“I’ve kept it, just as you asked,” she said.
Andras took the sheet from her and wrapped it around them both. He drew her so close he could feel her hipbones hard against his own, her ribcage pressing against his ribcage as they breathed. He draped the end of the sheet over their heads so they stood shrouded together in a corner of the studio. In the white privacy of that tent he lifted her chin with one finger and kissed her. She drew the sheet tighter around them.
“Let’s never come out,” he said. “Let’s stay here always.”
He bent to kiss her again, full of the certainty that nothing could make him move from that place-not hunger, nor exhaustion, nor pain, nor fear, nor war.
CHAPTER TWENTY. A Dead Man
THE NEWS CAME to Andras at studio. Though he was half blind with exhaustion after his night with Klara, he had to go to school; he had a critique that day.
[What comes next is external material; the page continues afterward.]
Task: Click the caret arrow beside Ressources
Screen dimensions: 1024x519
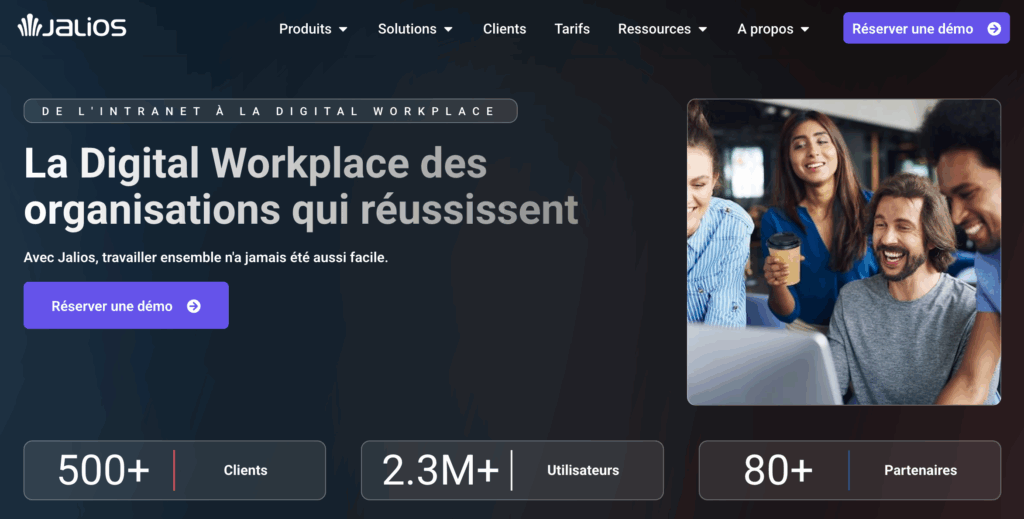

It was an emulation project: he’d had to design a single-use space in the style of a contemporary architect. He had designed an architecture studio after Pierre Charreau, modeling it upon the doctor’s house on the rue Saint-Guillaume: a three-level building composed of glass block and steel, flooded with diffuse light all day and glowing from inside at night. Everyone had arrived early to pin their designs to the walls; once Andras had found a place for his drawings, he took a stool from his worktable and sat with the older students around a paint-spattered radio. They were listening to the news, expecting nothing but the usual panchromium of worries.
It was Rosen who caught it first; he turned up the volume so everyone could hear. The German ambassador had just been shot. No, not the ambassador, an embassy official. A secretary of legation, whatever that was. Ernst Eduard vom Rath. Twenty-nine years old. He’d been shot by a child. A child? That couldn’t be right. A youngster. A boy of seventeen. A Jewish boy. A German-Jewish boy of Polish extraction. He had shot the official to avenge the deportation of twelve thousand Jews from Germany.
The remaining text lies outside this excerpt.